If confirmed, it puts Cuba's reserves on par with those of the US and into the world's top 20. Drilling is expected to start next year by Cuba's state oil company Cubapetroleo, or Cupet.

"It would change their whole equation. The government would have more money and no longer be dependent on foreign oil," said Kirby Jones, founder of the Washington-based US-Cuba Trade Association. "It could join the club of oil exporting nations."

"We have more data. I'm almost certain that if they ask for all the data we have, (their estimate) is going to grow considerably," said Cupet's exploration manager, Rafael Tenreyro Perez.

Havana based its dramatically higher estimate mainly on comparisons with oil output from similar geological structures off the coasts of Mexico and the US. Cuba's undersea geology was "very similar" to Mexico's giant Cantarell oil field in the Bay of Campeche, said Tenreyro.

A consortium of companies led by Spain's Repsol had tested wells and were expected to begin drilling the first production well in mid-2009, and possibly several more later in the year, he said.

Cuba currently produces about 60,000 barrels of oil daily, covering almost half of its needs, and imports the rest from Venezuela in return for Cuban doctors and sports instructors. Even that barter system puts a strain on an impoverished economy in which Cubans earn an average monthly salary of $20.

Subsidised grocery staples, health care and education help make ends meet but an old joke - that the three biggest failings of the revolution are breakfast, lunch and dinner - still does the rounds. Last month hardships were compounded by tropical storms that shredded crops and devastated coastal towns.

"This news about the oil reserves could not have come at a better time for the regime," said Jonathan Benjamin-Alvarado, a Cuba energy specialist at the University of Nebraska.

However there is little prospect of Cuba becoming a communist version of Kuwait. Its oil is more than a mile deep under the ocean and difficult and expensive to extract. The four-decade-old US economic embargo prevents several of Cuba's potential oil partners - notably Brazil, Norway and Spain - from using valuable first-generation technology.
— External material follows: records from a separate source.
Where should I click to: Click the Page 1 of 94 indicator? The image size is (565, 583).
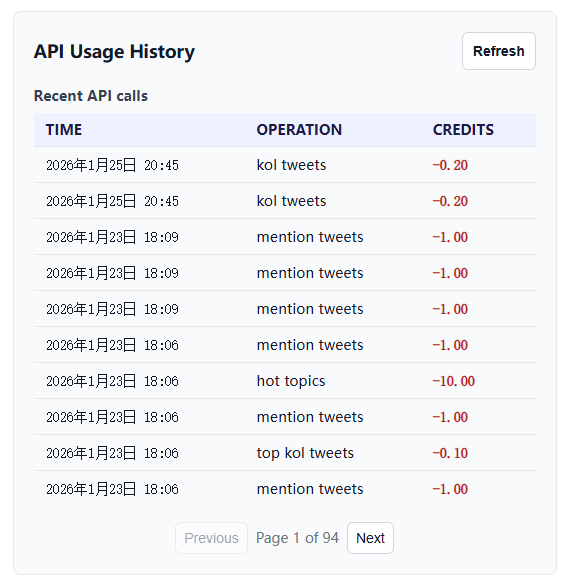click(x=297, y=538)
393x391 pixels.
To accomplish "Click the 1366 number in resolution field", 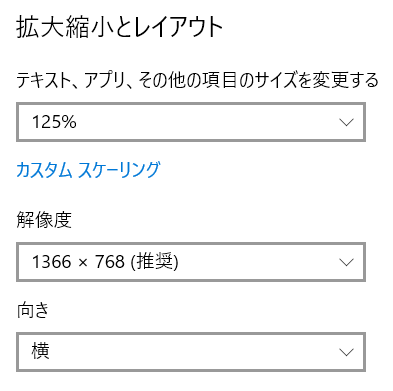I will pyautogui.click(x=52, y=262).
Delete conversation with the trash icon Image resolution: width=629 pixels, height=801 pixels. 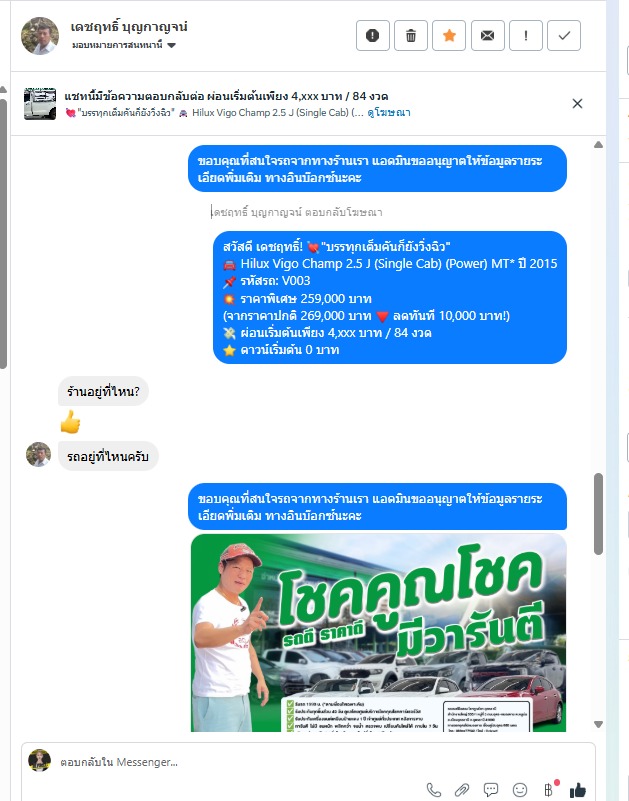(411, 35)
"You're looking at three to five years minimum before any meaningful returns," said Benjamin-Alvarado.

Even so, Cuba is a master at stretching resources. President Raul Castro, who took over from brother Fidel, has promised to deliver improvements to daily life to shore up the legitimacy of the revolution as it approaches its 50th anniversary.

Cuba's unexpected arrival into the big oil league could increase pressure on the next administration to loosen the embargo to let US oil companies participate in the bonanza and reduce US dependency on the middle east, said Jones. "Up until now the embargo did not really impact on us in a substantive, strategic way. Oil is different. It's something we need and want."
 
Is this in response to your Conservatives/Republicans hate Cuba and love China?

Was Obama president then and had a majority democratic congress at any time between then and now to act on the embargo? This would be a good reason to start the doing something about it.

After reading the article I started thinking BP disaster and how the hell would they affort the cleanup and that it might also have devasting effects on US side of the Gulf of Mexico.
 
Is this in response to your Conservatives/Republicans hate Cuba and love China?

Was Obama president then and had a majority democratic congress at any time between then and now to act on the embargo? This would be a good reason to start the doing something about it.

After reading the article I started thinking BP disaster and how the hell would they affort the cleanup and that it might also have devasting effects on US side of the Gulf of Mexico.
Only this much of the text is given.